Unconventional Oil in Africa
In today’s carbon and resource-constrained world, the key challenge facing industrialized and emerging economies, especially those dependent on imports of polluting fossil fuels, is how to manage the structural transition to sources of energy that both ensure security of supply and respect ecological boundaries.
For many developing countries trying to reach the Millennium Development Goals (MDGs), especially those on eradicating poverty and environmental sustainability, a critical challenge is ensuring the vast majority of their citizens living in energy poverty can access secure and sustainable modern energy for basic and productive use.
Indeed, “while the [MDGs] do not include specific targets in relation to access to electricity or to clean cooking facilities, the United Nations has declared 2012 to be the “International Year of Sustainable Energy for All”. Energy access, energy efficiency and renewable energy are expected to be prominent issues at the United Nations Conference on Sustainable Development (Rio+20) in June 2012.
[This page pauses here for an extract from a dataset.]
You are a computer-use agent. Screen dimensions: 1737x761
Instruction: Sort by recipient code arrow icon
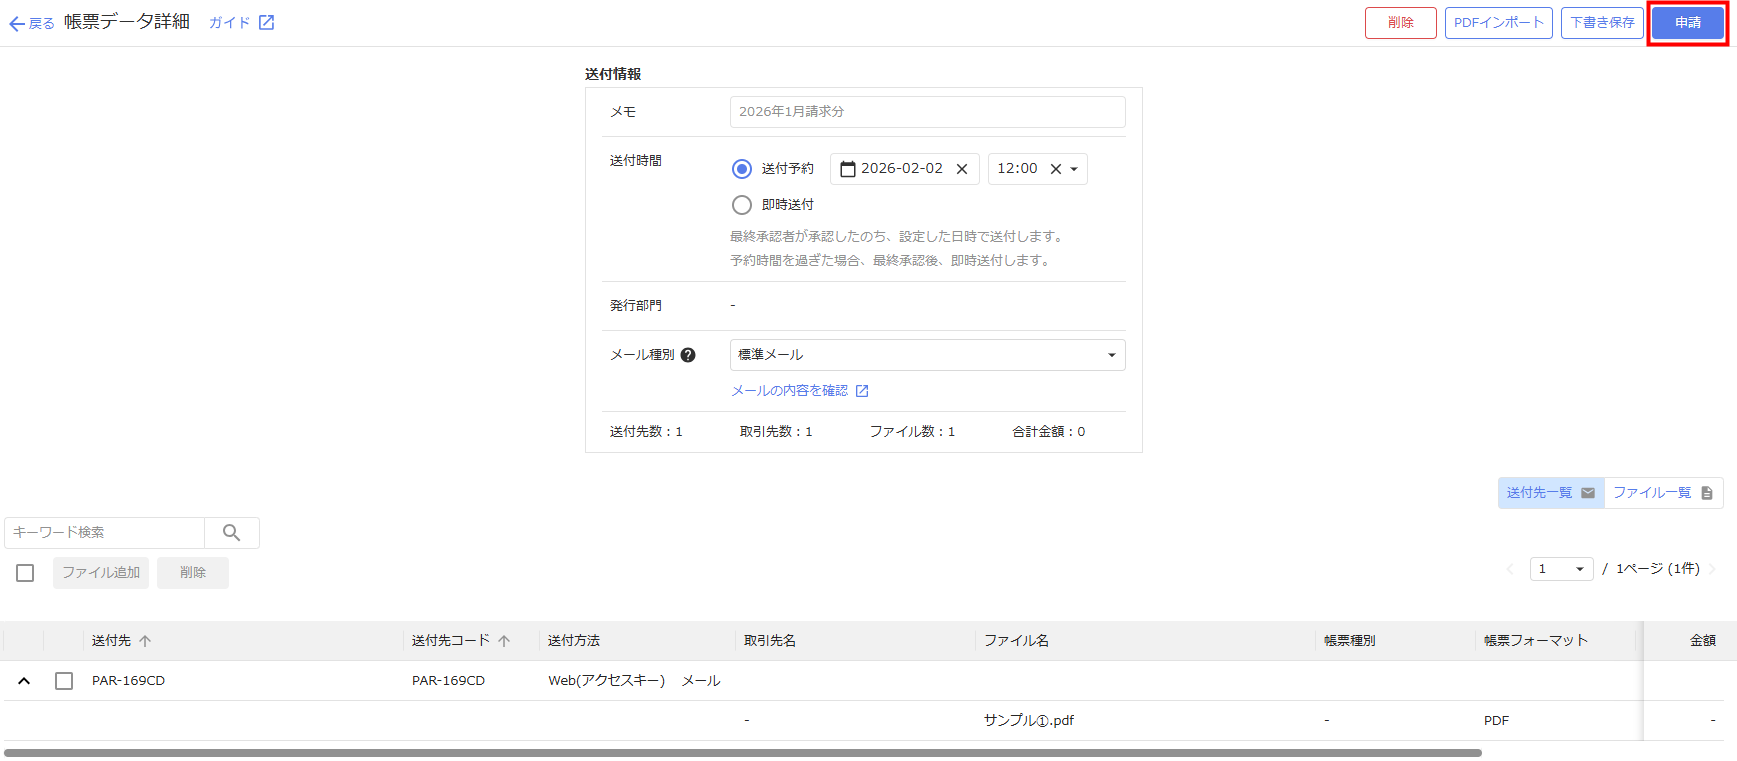coord(504,641)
In the short term, the question is how to balance the need to meet growing global energy demands, particularly in the South, while tackling the environmental and social externalities of the world’s current major source of energy, fossil fuels. Sub-Saharan Africa, one the world’s poorest regions, is also one of the last remaining “frontiers” for conventional oil exploration and is also now attracting investment in dirtier forms of “unconventional” oil. The risks to the already fragile livelihoods and environments of potential host communities are very real. This short briefing gives an overview of three investments in unconventional oil currently in prospect in the context of debates about the need to mitigate global environmental threats and ensure sustainable development.